Analyses & décryptages

Zoom sur quelques développements récents en matière de droit de la concurrence en Afrique

Le droit africain de la concurrence continue d’évoluer avec des transformations marquées par des réformes réglementaires et un renforcement de la pratique dans plusieurs juridictions/autorités régionales auprès desquelles nous assistons nos clients avec nos bureaux situés au Maroc, en Tunisie et en Algérie.

 

  1. CEDEAO : Nouvelles lignes directrices relative au contrôle des concentrations

Devenue opérationnelle le 1er octobre 2024, l’Autorité Régionale de la Concurrence de la CEDEAO (ARCC), qui comprend 12 pays (Bénin, Cap Vert, Côte d’Ivoire, Gamba, Ghana, Guinée, Guinée-Bissau, Liberia, Nigeria, Sénégal, Sierra Leone et Togo)[1] a déjà publié ses premières autorisations de concentrations dans le cadre du nouveau régime, avec une période d’examen en moyenne de plus ou moins 3 mois après la notification.[2]

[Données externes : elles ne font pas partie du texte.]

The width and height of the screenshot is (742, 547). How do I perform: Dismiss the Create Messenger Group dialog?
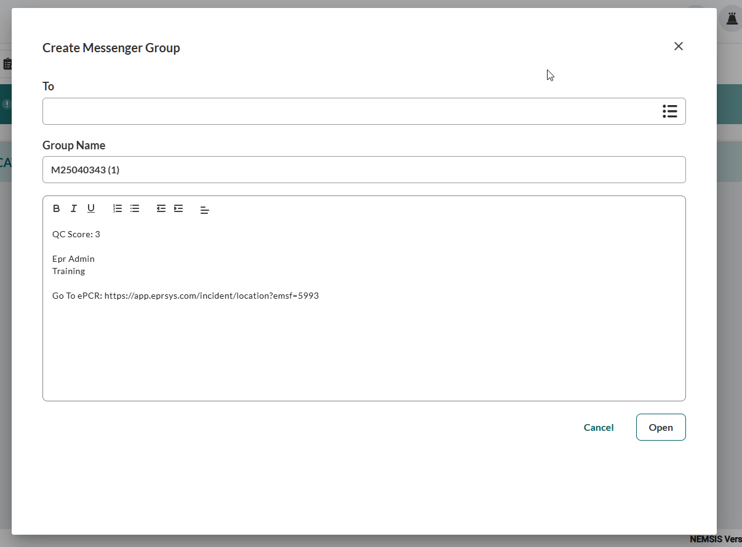pos(678,46)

L’ ARCC a également publié récemment de nouvelles Lignes Directrices détaillant la procédure et l’évaluation des concentrations. Ces lignes directrices sont très proches des règles françaises et européennes et établissent un cadre complet pour l’évaluation des opérations de concentration.

Les Lignes Directrices clarifient le calendrier d’examen d’une concentration par l’ERCA : (i) le Directeur Exécutif dispose de 30 jours ouvrables pour émettre une recommandation au Conseil en l’absence de problèmes de concurrence (phase I) ; en cas de préoccupations de concurrence, ce délai peut être prolongé de 60 jours ouvrables supplémentaires (phase 2) ; (ii) le Conseil dispose ensuite de 30 jours ouvrables pour rendre une décision, qui peut être prolongée de 15 jours ouvrables en cas de préoccupations de concurrence.

Les lignes directrices prévoient également la possibilité d’une procédure de pré-notification, notamment pour clarifier l’éventuelle obligation de notification.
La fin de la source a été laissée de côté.